Step 5: Generate SHAP Values for Model Explanation

from gbmframework.shap_utils import generate_shap_values, visualize_shap

# Generate SHAP values (algorithm type is automatically detected)
print("Generating SHAP values for model interpretation...")
shap_result = generate_shap_values(
    model=model,
    X=X_test,
    sample_size=100,  # Use a subset for faster computation
    optimizer=optimizer
)

Output:

Generating SHAP values for model interpretation...
Detected model type: xgboost
Creating XGBoost TreeExplainer...
Using 100 samples for SHAP calculation (reduced from 9769)
Calculating SHAP values...
SHAP calculation completed in 1.37 seconds

Step 6: Visualize Feature Importance

# Visualize feature importance using SHAP values
print("Creating SHAP feature importance visualization...")
summary_plot = visualize_shap(
    shap_result=shap_result,
    plot_type='summary',
    plot_title='Feature Importance (SHAP Values)'
)

# Generate a bar plot for the top 10 features
importance_plot = visualize_shap(
    shap_result=shap_result,
    plot_type='bar',
    max_display=10,
    plot_title='Top 10 Features by Importance'
)

# Clean up resources
optimizer.cleanup()

Output:

Creating SHAP feature importance visualization...

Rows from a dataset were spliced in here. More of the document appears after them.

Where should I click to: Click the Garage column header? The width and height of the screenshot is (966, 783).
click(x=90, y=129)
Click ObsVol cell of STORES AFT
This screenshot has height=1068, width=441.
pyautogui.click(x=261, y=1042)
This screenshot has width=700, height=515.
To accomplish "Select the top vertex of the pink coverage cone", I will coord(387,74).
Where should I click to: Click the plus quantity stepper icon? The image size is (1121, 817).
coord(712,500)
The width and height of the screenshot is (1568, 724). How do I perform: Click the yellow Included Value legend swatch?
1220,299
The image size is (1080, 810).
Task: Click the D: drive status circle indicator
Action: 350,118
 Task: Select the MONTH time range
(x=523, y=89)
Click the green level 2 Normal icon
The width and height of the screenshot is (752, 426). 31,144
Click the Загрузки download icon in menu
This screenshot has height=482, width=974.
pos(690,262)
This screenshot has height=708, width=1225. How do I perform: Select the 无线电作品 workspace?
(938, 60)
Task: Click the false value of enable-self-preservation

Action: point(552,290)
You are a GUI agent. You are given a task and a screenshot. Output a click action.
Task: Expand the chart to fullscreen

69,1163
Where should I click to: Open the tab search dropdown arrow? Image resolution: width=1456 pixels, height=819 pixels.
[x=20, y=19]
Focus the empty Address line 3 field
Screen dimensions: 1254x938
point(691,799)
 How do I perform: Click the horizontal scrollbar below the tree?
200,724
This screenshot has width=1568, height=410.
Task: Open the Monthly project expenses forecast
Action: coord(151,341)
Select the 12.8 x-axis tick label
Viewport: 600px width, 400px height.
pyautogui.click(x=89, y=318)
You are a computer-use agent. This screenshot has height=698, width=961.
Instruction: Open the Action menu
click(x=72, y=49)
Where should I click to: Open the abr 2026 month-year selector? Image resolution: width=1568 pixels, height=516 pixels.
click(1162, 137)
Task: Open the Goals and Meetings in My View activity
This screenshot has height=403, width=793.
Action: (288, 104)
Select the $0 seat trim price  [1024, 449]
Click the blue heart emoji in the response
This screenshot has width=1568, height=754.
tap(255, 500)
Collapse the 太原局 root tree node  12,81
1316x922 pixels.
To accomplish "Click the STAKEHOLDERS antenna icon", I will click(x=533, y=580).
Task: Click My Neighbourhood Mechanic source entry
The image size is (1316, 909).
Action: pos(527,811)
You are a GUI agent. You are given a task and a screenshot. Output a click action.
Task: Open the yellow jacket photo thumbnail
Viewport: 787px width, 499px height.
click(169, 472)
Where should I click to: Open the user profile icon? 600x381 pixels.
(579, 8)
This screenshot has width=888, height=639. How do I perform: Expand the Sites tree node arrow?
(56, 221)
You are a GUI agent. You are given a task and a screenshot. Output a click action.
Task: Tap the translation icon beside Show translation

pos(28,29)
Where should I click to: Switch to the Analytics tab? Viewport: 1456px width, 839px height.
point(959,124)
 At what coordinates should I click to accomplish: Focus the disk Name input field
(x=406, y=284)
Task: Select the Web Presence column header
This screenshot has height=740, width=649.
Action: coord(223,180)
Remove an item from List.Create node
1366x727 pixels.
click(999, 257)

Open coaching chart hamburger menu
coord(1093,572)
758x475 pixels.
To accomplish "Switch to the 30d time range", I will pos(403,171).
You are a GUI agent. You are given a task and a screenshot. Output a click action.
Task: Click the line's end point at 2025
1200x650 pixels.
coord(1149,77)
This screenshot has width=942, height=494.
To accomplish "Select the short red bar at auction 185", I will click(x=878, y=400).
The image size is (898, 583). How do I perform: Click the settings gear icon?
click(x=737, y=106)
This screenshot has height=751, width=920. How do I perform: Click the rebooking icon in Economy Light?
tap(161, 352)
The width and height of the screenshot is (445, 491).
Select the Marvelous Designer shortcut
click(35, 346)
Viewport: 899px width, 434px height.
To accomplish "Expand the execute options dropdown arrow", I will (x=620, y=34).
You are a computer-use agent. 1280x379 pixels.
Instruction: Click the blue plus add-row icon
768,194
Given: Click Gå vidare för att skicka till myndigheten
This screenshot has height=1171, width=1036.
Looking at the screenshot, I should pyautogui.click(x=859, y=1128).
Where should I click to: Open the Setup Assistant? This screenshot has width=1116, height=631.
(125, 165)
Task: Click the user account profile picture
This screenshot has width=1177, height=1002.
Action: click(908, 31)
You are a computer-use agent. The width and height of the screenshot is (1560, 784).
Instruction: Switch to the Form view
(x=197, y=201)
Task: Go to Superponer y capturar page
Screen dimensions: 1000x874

SHAP summary plot showing feature impacts on the prediction SHAP bar plot showing top 10 features by importance

Interpretation

The SHAP values reveal:

  • Key factors increasing income: Higher education, certain occupations (Exec-managerial), higher age, high capital-gain
  • Factors decreasing income: Being single, fewer work hours, certain occupations (Service)

This information provides actionable insights about the factors that most strongly influence whether someone earns above $50,000 annually.

Understanding the Enhanced SystemOptimizer

The GBM Framework's SystemOptimizer has been enhanced to provide more intelligent hardware-aware resource allocation. This section explains the adaptive optimization capabilities.

Key Features of the Enhanced Optimizer

  • Hardware Detection:

    • CPU model identification (Intel, AMD, Apple Silicon)
    • Core count (physical vs. logical)
    • Memory availability (total and available)
    • CPU frequency and load
  • Adaptive Threading:

    • Smart thread allocation based on CPU architecture
    • Memory-aware scaling that considers both absolute and relative memory availability
    • Processor-specific optimizations (e.g., different strategies for Intel vs. AMD)
  • Configuration Options:

    • adaptive: Enable the advanced hardware-aware mode
    • thread_aggressiveness: Control how aggressively to allocate threads (0.0-1.0)
    • min_threads: Minimum threads to use regardless of calculated value
    • force_threads: Bypass adaptive calculations and use exactly this many threads

Adaptive Thread Calculation

The adaptive mode considers several factors to determine optimal thread count:

# Memory factor based on available memory and total system memory
memory_threshold = max(8, min(32, total_memory_gb / 4))
memory_factor = min(1.0, available_memory_gb / memory_threshold)

# Factor based on percentage of available memory
percent_factor = max(0.5, min(1.0, memory_percent / 50))

# Combined memory factor (weighted)
combined_memory_factor = (memory_factor * 0.7) + (percent_factor * 0.3)

# Thread ratio factor based on physical vs. logical cores
thread_ratio = physical_cores / logical_cores
thread_factor = max(0.5, thread_ratio)

# CPU architecture-specific adjustments
if 'intel' in cpu_model:
    if 'i9' in cpu_model:
        arch_factor = 1.1  # High-end Intel CPUs
    elif 'i7' in cpu_model:
        arch_factor = 1.0  # Standard for i7
    # ...and so on for other processors

# Calculate combined factor and final thread count
combined_factor = memory_factor * thread_factor * arch_factor * thread_aggressiveness
threads = int(physical_cores * combined_factor)

This approach ensures that thread allocation is optimized specifically for your hardware configuration.

Usage Examples

# Basic usage with adaptive mode
optimizer = SystemOptimizer(adaptive=True)

# More aggressive thread allocation
optimizer = SystemOptimizer(adaptive=True, thread_aggressiveness=0.8)

# Maximum performance (force specific thread count)
optimizer = SystemOptimizer(force_threads=6)

# Conservative approach for memory-constrained systems
optimizer = SystemOptimizer(adaptive=True, thread_aggressiveness=0.5, min_threads=2)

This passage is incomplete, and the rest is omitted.